ويشترط في المؤدى عنه أمران الأول الإسلام فلا تخرج الفطرة عن كافر وفي المرتد ما مر، الثاني أن يدرك وقت وجوبها الذي هو آخر جزء من رمضان وأول جزء من شوال فتخرج عمن مات بعد الغروب وعمن ولد قبله ولو بلحظة دون من مات قبله ودون من ولد بعده

“Bagi orang membayar zakat fitrah disyaratkan dua hal. Pertama, Islam. Maka, orang kafir tak disyaratkan mengeluarkan zakat, sedangkan orang murtad terkena hukum sebagaimana telah dijelaskan. Kedua, menjumpai waktu wajibnya zakat, yakni akhir bagian dari Ramadhan dan awal bagian dari syawal. Maka wajib dikeluarkan zakat dari orang yang mati setelah terbenamnya matahari (di hari akhir Ramadhan) dan bayi yang lahir sebelum terbenamnya matahari, meskipun dengan jarak yang sebentar. Tidak dikeluarkan zakat dari orang yang mati sebelum terbenamnya matahari di hari akhir bulan Ramadhan dan bayi yang lahir setelah terbenamnya matahari,” (Syekh Muhammad Nawawi al-Bantani, Nihayah az-Zain, hal. 174).

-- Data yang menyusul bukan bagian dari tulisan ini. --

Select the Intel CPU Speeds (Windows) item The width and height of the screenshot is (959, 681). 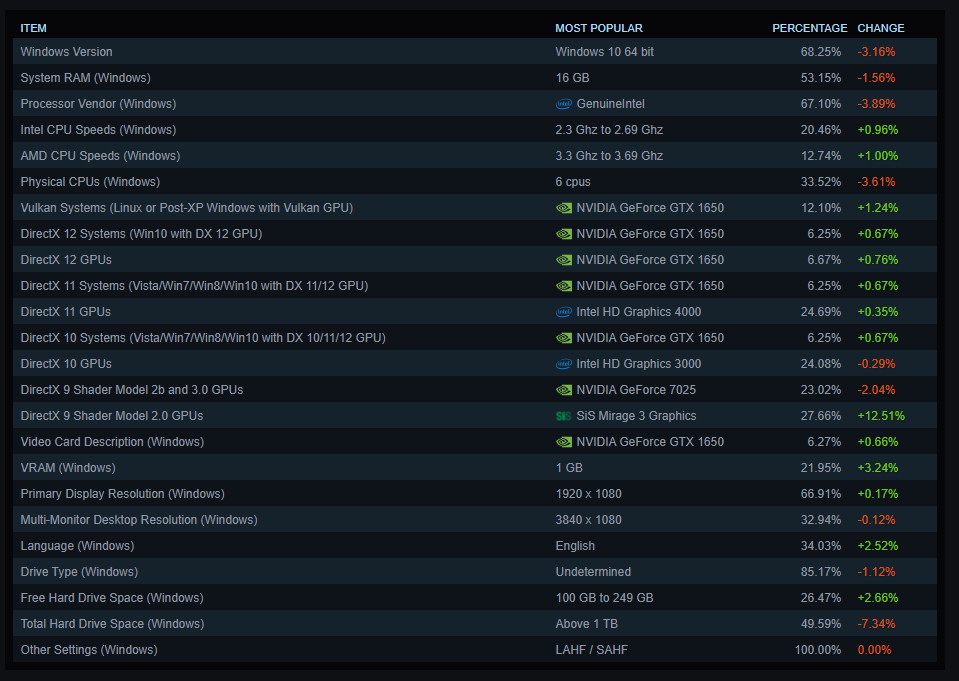pos(98,130)
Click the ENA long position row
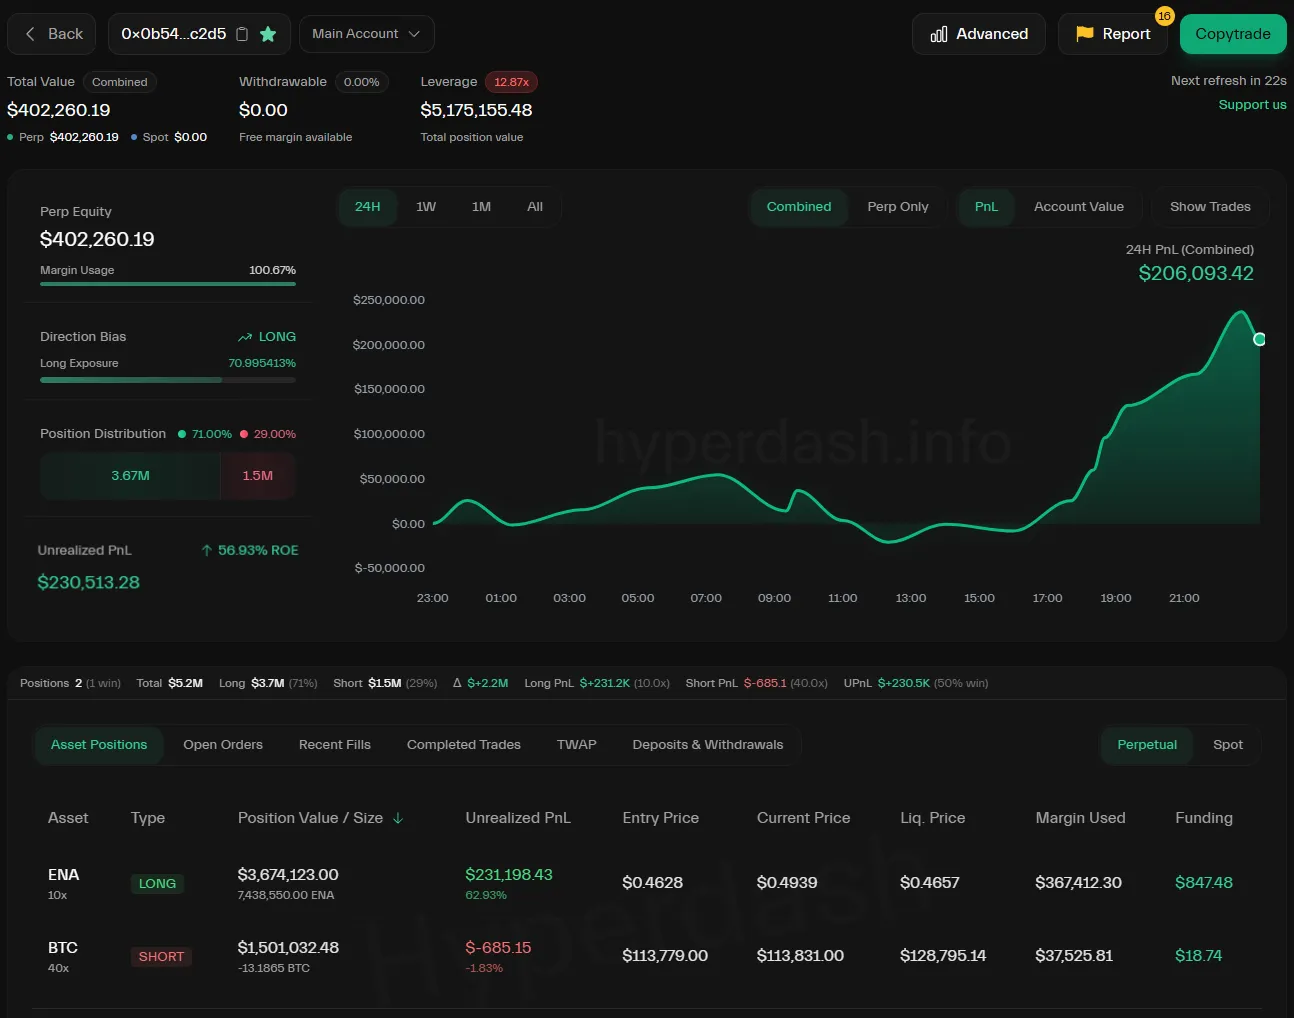Viewport: 1294px width, 1018px height. tap(640, 883)
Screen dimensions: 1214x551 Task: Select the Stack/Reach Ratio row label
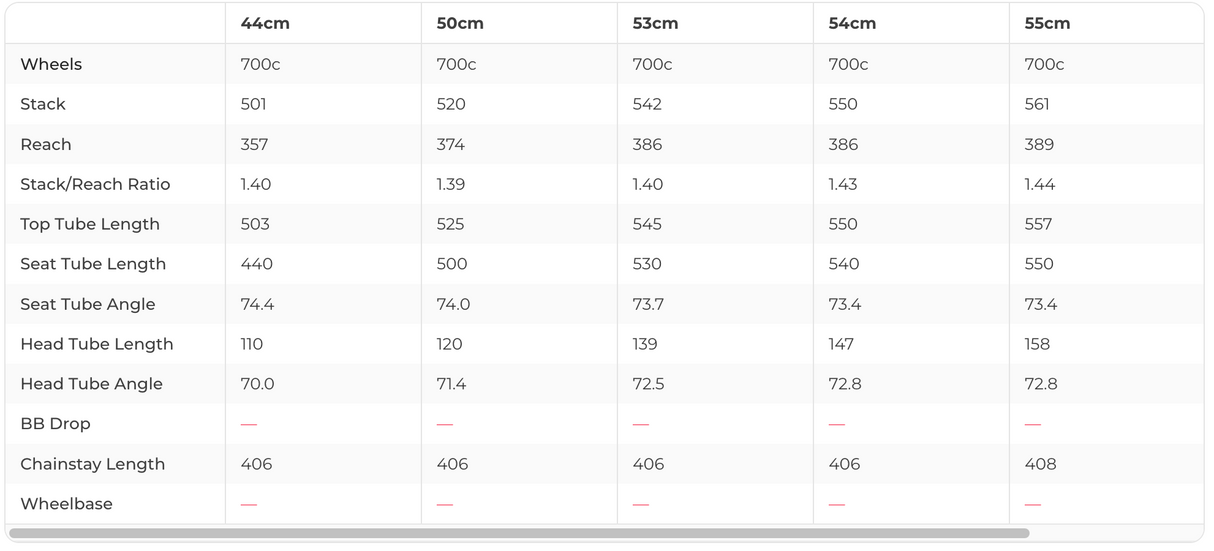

Janin yang belum lahir sebelum terbenamnya matahari di akhir hari bulan Ramadhan bisa dipastikan tidak wajib zakat baginya, sebab ia tidak menemui salah satu dari dua waktu wajibnya mengeluarkan zakat fitrah. Terlebih bagi janin yang masih dalam kandungan dan masih lama lahirnya dari akhir bulan Ramadhan, maka tidak perlu bagi orang tua untuk membayarkan zakat fitrah atas janin tersebut. 

Dalam kitab Hasyiyah al-Bujairami ala al-Khatib dijelaskan:

ـ (دون من ولد بعده) وكذا من شك في أنه ولد قبله أو بعده ، ويؤخذ من كلامه أنه لو خرج بعض الجنين قبل الغروب وباقيه بعده فلا وجوب ؛ لأنه جنين ، ما لم يتم انفصاله

“Begitu juga tidak wajib mengeluarkan zakat atas bayi yang ragu apakah lahir sebelum terbenamnya matahari di hari akhir Ramadhan atau setelahnya. Dan diambil dari perkataan mushannif bahwa jika sebagian janin keluar sebelum terbenamnya matahari, sedangkan bagian janin yang lain keluar setelahnya maka tidak wajib mengeluarkan zakat, sebab bayi tersebut masih disebut janin selama belum sempurna terpisahnya (dari kandungan),” (Syekh Sulaiman al-Bujairami, Hasyiyah al-Bujairami ala al-Khatib, juz 6, hal. 335).

Dengan demikian, dapat disimpulkan bahwa mengeluarkan zakat fitrah atas janin yang masih berada dalam kandungan pada saat hari akhir bulan Ramadhan adalah hal yang tidak wajib. Jika orang tua terlanjur mengeluarkan zakat fitrah atas janin yang masih berada di dalam kandungannya, maka harta tersebut dikeluarkan bukan atas nama zakat fitrah, tapi atas nama sedekah. Wallahu a’lam. []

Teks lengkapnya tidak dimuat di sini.